Today’s Scripture Reading (November 6, 2012): Judges 9

The quest for power leads us to do things that I am convinced we would never consider outside of the quest. It is the reason why we believe that power corrupts. In the core of who we are, we believe that there are certain things that we have to do to obtain power. And that lesson we learned early on in life. It does not seem to take long for us to figure out that who it is that we are will never be worth anything. In fact, the lesson we learn is that who we are is only worthy of ridicule. Therefore, a choice has to be made – a path that we have to choose to follow.

I recently had a conversation with a spiritual director. He raised a question that actually has bothered me ever since our conversation. The question was this – how can you change what it is that you do (your actions) without overhauling who you are. The backdrop of the conversation was that Paul totally changed his behavior because there was a massive overhaul of his identity on the Damascus Road. And although I understand the question, I think that it is misdirected. Paul had already overhauled his identity long before his Damascus Road experience. It happened as he studied the Law of Moses under the supervision of the Jewish rabbinical system. If Paul wanted to become one of the premier leaders of the nation, there were certain things that would be expected of him. And the result of all these expectations was that Paul found himself persecuting the Christian Church. His identity had changed. What he really wanted was to please God, but his experiences had brought him to a point where he was actually persecuting that God. It was a place I do not think that Paul ever dreamed that he would find himself in. What happened on the Damascus Road was not a massive overhaul of Paul’s identity; it was the restoration of his identity back to its starting point. And from that point he could be released to become everything that he was ever intended to be.

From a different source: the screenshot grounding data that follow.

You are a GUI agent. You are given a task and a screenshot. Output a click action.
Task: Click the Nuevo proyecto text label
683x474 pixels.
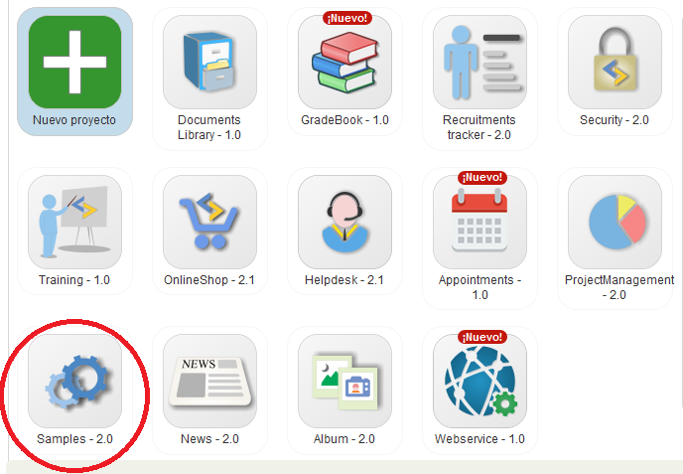[x=74, y=120]
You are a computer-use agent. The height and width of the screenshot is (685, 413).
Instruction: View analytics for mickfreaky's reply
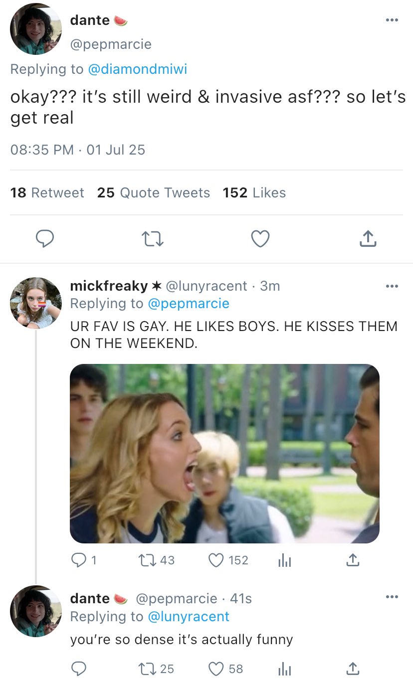pos(284,560)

The tragedy of the story of Abimelech is that in his pursuit for power he had to adjust his identity far from its starting point. Being brought up in the house of Gideon, Abimelech would have heard all of the stories – he would have known of his father’s reticence to enter the battle, of his absolute dependence on God in his rise to power and of his refusal to claim the crown that Gideon felt belonged to his God. None of what had happened was because of his own genius; it was all because of God’s presence. But as Abimelech began to rise to power all of what he had learned from his father had to be discarded. In order to claim power, he had dishonor everything that his father stood for – claiming the throne his father spurned and killing the sons his father loved.

Outside of God, the path to power will always cost us something. And that cost is something that we cannot afford not to count - because power corrupts by reshaping our core identity, and God only seeks to restore it to where it was always intended to be.